Hashing in Rust is slow. The current hashing scheme tends to produce very small chunks, which results in a lot of overhead compared to the actual hashing, which leads to a performance hit on the order of 25x for normal usage. A faster hashing algorithm makes no difference:
test hash::xxh::tests::bench_64k_oneshot ... bench: 16567 ns/iter (+/- 973) = 3955 MB/s test hash::xxh::tests::bench_long_str ... bench: 213 ns/iter (+/- 6) = 2093 MB/s test hash::sip::tests::bench_long_str ... bench: 905 ns/iter (+/- 12) test hash::xxh::tests::bench_str_under_8_bytes ... bench: 53 ns/iter (+/- 3) = 56 MB/s test hash::sip::tests::bench_str_under_8_bytes ... bench: 48 ns/iter (+/- 2)

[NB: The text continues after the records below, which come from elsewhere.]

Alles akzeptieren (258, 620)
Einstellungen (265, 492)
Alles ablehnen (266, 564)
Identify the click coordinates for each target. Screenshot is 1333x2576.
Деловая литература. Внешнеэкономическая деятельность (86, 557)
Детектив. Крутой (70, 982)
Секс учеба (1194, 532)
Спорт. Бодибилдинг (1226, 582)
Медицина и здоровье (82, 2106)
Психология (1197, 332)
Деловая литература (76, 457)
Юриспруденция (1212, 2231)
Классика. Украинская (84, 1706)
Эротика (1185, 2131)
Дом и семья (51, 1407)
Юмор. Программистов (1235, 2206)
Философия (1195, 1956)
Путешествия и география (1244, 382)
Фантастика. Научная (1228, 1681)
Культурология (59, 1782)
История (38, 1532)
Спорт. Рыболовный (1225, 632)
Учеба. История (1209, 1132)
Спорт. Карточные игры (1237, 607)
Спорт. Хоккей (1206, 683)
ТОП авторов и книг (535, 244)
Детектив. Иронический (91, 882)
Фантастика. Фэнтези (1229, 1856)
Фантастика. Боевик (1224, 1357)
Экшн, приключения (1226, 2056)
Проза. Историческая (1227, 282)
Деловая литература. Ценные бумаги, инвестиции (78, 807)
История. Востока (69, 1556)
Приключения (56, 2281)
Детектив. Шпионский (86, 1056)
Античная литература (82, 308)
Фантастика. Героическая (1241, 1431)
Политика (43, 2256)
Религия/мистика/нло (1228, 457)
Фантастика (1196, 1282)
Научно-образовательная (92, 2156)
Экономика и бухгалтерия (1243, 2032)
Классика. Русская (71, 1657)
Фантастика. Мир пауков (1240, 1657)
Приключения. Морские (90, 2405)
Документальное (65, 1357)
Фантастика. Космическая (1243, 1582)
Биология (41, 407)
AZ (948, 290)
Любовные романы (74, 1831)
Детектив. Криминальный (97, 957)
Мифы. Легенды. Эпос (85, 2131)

But what if we relaxed the requirements to allow large chunks more often? Hash the binary representation instead of the semantics. This would make the hash result depend on architecture (endianness), compiler decisions (order of fields, padding) as well as
unsafe shenanigans (assume padding bytes are zero), but it could make common cases a whole lot faster.
For a motivating example, right now a
Vec<u16> can only be hashed one
u16 at a time because the bytes might need to be swapped on big endian, which forces the worst possible code path we can take, even though
to_le() is a no-op on little endian (i.e. most Rust installations). The compiler cannot be expected to optimize this away without arbitrary rewrite rules. Under the new scheme, the data would be hashed as a single
&[u8], allowing the hasher to do its job with no overhead.
Security would not suffer because we still use secure algorithms, in fact it would force an attacker to gather additional data.
Obviously, the stable hash would remain as either a prominent option or the default, but I expect most people would take the speed if the docs gave them the choice.